On General Release on Fri 12 Nov
“What was the inspiration for brilliantlove?” Ponders director Ashley Horner, when asked that very question by this interviewer. “…the British are notoriously crap at erotica, the French are good at it, the Germans are good at it… The Brits are perceived by the outside world as being either really kinky, or really repressed. And I wanted to make a film that captures the first few months of a love affair, where it’s absolutely mentally gorgeous.”
The topic of conversation, Horner’s latest film, brilliantlove, which debuted at the Tribeca Film Festival in New York earlier this year, had its European premiere at the EIFF in June. Written by Horner and screenwriter Sean Conway, from Conway’s short screenplay, Erotology, the film is set in a Northern English town, and follows an artist named Manchester (Liam Browne) and a taxidermist called Noon (Nancy Trotter Landry) as they document their passionate affair through explicit photographs over the course of a long hot summer. But when Manchester’s work is discovered and the couple are suddenly thrown into the excess of a heartless art world that threatens both their artistic talents and their relationship.
Made over a two and a half year period, from inspiration to filming, brilliantlove’s premise of young love, uninhibited sex and allusions to the study of erotology, split the reviewers at Tribeca, with some critics praising its poetic language and youthful idealism, and others criticising its distinct lack of realism.
I think for some people it was a really uncomfortable experience. …and for some members of the audience, it works fantastically…

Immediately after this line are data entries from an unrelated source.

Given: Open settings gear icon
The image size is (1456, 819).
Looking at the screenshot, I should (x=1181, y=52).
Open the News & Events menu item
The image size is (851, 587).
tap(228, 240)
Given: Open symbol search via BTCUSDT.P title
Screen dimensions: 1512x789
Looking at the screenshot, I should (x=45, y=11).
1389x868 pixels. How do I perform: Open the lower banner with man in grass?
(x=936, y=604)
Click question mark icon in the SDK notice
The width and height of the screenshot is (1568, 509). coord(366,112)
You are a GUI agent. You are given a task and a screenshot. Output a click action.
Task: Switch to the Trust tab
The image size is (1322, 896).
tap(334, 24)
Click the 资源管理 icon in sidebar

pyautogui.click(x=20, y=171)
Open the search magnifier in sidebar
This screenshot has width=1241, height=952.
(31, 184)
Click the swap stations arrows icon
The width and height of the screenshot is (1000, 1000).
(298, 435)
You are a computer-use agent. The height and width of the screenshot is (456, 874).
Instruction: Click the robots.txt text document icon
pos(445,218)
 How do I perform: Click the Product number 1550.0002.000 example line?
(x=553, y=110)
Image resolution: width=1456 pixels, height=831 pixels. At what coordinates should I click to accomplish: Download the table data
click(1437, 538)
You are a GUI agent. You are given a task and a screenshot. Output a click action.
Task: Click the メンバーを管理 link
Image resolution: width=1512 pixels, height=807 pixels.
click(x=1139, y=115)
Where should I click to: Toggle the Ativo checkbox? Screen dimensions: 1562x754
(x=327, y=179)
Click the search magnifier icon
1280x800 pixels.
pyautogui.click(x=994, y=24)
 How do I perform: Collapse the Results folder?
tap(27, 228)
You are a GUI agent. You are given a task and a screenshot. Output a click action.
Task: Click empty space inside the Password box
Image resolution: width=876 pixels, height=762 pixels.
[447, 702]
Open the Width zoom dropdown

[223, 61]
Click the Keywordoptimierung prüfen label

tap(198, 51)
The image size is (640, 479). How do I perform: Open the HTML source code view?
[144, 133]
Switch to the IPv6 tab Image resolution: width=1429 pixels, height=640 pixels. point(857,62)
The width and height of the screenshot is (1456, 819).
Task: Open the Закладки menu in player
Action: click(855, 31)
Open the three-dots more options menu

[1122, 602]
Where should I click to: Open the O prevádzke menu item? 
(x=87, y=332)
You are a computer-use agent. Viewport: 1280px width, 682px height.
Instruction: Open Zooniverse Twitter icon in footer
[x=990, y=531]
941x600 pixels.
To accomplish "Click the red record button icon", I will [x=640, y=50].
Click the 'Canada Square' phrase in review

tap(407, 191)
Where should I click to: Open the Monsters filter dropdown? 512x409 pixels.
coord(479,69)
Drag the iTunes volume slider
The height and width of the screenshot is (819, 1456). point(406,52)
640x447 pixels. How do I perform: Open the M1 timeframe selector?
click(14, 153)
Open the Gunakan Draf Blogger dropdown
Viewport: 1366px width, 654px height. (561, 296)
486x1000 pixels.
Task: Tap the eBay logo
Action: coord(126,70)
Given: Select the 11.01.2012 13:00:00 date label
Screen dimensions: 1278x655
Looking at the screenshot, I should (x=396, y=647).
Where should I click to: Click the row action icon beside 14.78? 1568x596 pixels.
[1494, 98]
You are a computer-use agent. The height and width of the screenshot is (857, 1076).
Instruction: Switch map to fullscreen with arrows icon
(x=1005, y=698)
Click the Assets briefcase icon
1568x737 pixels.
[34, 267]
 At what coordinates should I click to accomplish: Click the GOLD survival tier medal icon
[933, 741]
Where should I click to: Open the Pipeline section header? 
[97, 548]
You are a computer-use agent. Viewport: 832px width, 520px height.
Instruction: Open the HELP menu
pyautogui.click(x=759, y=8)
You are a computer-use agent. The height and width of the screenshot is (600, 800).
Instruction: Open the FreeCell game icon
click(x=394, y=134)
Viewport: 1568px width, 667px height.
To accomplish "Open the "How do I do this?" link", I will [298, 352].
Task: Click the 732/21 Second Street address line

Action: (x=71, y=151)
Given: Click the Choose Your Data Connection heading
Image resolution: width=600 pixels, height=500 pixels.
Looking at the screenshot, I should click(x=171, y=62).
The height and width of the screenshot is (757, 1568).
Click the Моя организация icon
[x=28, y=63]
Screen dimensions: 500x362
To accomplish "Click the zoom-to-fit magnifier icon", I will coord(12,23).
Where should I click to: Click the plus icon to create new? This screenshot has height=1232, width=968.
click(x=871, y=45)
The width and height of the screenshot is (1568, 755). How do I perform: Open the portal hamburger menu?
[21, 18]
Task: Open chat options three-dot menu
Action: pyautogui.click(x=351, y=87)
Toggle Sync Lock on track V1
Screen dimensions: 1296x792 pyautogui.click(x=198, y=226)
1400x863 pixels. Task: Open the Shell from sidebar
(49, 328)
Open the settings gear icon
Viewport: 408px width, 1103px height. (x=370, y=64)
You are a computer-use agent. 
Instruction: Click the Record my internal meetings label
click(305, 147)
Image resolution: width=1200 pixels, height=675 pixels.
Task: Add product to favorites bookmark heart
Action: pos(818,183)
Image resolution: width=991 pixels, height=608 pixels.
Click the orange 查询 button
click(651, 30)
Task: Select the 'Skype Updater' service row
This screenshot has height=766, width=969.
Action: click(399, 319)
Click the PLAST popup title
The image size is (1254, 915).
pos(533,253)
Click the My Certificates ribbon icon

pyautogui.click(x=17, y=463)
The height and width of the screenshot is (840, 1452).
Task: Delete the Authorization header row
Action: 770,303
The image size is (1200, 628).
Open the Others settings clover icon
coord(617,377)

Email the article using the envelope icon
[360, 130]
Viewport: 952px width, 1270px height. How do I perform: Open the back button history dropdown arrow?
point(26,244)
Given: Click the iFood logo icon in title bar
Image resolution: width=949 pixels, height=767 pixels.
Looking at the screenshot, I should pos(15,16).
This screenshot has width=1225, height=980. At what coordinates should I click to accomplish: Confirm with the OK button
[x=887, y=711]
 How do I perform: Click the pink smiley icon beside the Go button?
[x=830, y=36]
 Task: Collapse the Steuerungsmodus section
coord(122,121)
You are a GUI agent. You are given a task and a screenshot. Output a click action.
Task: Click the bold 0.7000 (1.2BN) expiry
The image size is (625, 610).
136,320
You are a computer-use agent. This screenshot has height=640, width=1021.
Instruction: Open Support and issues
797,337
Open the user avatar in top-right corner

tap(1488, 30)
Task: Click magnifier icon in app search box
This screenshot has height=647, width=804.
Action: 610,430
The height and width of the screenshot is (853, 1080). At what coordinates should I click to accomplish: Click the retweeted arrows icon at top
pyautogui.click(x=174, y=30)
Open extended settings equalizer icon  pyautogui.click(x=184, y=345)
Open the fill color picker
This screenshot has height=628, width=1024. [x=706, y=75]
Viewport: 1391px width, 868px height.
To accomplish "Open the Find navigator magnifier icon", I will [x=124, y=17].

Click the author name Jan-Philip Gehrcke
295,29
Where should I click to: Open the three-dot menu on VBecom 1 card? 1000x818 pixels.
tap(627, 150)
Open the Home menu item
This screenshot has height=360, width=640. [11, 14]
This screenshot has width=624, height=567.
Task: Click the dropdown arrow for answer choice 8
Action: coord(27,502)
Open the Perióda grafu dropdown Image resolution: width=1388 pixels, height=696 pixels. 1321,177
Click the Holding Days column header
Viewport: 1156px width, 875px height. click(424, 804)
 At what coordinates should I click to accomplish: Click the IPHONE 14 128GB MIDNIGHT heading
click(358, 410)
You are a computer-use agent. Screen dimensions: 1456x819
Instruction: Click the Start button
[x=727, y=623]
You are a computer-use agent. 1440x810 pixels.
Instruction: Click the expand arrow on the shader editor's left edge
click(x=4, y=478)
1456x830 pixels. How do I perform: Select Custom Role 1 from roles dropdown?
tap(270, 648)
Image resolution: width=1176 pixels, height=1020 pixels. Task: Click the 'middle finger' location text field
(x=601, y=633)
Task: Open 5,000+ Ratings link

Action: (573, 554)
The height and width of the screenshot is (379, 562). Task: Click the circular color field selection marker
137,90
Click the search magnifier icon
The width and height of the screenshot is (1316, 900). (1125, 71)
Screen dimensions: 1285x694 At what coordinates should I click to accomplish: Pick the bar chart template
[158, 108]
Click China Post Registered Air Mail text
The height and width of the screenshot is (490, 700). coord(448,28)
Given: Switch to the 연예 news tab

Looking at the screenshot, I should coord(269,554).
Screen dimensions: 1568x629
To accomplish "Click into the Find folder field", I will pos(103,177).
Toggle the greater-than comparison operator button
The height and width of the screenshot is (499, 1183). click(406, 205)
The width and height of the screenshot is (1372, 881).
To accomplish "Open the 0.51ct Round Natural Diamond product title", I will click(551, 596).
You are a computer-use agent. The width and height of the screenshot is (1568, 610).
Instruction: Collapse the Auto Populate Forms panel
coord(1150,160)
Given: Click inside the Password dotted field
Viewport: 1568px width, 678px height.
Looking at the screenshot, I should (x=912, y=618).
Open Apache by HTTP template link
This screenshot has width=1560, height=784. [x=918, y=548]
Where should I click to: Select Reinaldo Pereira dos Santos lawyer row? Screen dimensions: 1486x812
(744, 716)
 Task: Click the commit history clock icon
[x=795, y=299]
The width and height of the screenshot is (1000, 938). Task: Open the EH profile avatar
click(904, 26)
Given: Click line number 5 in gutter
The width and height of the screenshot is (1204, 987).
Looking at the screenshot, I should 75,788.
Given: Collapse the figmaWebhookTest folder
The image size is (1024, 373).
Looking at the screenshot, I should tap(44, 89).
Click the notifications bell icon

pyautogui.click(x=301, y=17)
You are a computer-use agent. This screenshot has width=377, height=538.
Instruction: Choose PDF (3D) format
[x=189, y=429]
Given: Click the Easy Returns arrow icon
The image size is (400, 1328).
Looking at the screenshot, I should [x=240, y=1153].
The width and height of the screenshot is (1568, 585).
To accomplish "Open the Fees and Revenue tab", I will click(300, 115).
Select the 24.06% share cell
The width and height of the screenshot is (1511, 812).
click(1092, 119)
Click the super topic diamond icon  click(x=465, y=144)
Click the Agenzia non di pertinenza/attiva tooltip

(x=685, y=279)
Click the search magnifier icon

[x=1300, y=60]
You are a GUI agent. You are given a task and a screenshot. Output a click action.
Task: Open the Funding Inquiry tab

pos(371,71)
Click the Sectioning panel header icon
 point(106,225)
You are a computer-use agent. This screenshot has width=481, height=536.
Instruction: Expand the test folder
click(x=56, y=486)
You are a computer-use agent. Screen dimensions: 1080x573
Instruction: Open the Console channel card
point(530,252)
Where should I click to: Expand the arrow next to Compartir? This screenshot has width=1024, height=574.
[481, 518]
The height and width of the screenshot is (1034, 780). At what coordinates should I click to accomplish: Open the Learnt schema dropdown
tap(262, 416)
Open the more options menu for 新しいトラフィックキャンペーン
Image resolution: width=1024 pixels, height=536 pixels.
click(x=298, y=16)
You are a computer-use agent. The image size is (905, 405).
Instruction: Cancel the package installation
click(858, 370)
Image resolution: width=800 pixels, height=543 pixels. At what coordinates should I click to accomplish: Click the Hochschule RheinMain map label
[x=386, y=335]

Criticism that Horner is well aware of, “…some people say it’s a very idealised world they live in, how do they clean themselves, how do they keep the room warm, where’s the water coming from? Those questions are just not important.” Horner adds, “I think for some people it was a really uncomfortable experience.” He pauses, “And that’s not to say that they’re prudes or anything like that, but this film experiments with that feeling of what it is to sit in a building full of people you don’t know, and watch highly charged erotic imagery. And I think that’s interesting…and for some members of the audience, it works fantastically…”
…it questioned the nature of what makes something art, and what makes something pornography, which is one of the theoretical, intellectual things in the film….
While the film features numerous sex scenes, which have attracted most of the movie’s press and criticism, Horner is quick to point out that these scenes were filmed “… not to be exploitative in any way…no one’s done it [before]… it questioned the nature of what makes something art, and what makes something pornography, which is one of the theoretical, intellectual things in the film….”
The question of the plentiful sex scenes that make up brilliantlove, yields some interesting answers, as Horner reveals that the film was a “voyage of discovery” as neither he, Trotter Landry or Browne had filmed a sex scene before. But Trotter Landry is philosophical about the extreme nature of her film debut, simply saying, “I suppose if you haven’t done something before, you just set your bar to wherever…”
Carefully rehearsed over two weeks, Browne states that all three of them had, “…just talked about the characters and their background, and what motivates them, just trying to get our heads round it as much as possible, to make it easier once we were filming.” Trotter Landry agrees saying, “When we were rehearsing before the shoot, we had a fair amount of input and discussion about how the characters could be embodied, and Ash gave us a lot of time developing that and we had a chance to improvise, although largely the characters were there.”
But while the film has shocked audiences with its sex scenes, the real source of surprise for those involved with the film was its language, as Trotter Landry states, “The script was quite jaw dropping, wasn’t it, when we first….we thought the same thing, I mean, how the hell are we going to do this?” Horner agrees, “The language was very explicit. When you’re writing the script, that’s all well and good, but the sheer practicality of this, there were things that we just couldn’t film.”
So with all the hype surrounding brilliantlove, who should see it and why? “I think,” begins Horner, “that it’s certainly a late night movie to see with somebody you love, or somebody you want to love. I think it’s going to work really well at home on the big screen, on the big telly, because it’s a date movie really, just a very explicit date movie. I was asked by Time Out in New York what I wanted people to feel when they left the cinema, and I said wanted them to discuss the finer points of the European Cinema, and then go home and have really great sex.”
Sparking debate and igniting passions seems to be the message of brilliantlove, hailed as “brave” by Horner, Trotter Landry and Browne, this film is challenging and erotic, and the infamous scenes of a sexual nature, are really norm amongst people in love, as Browne states, “The thing about the sex scenes, is that they all seemed so natural, it’s what young people get up to, and if people think that’s unrealistic, then they must just have shit sex.”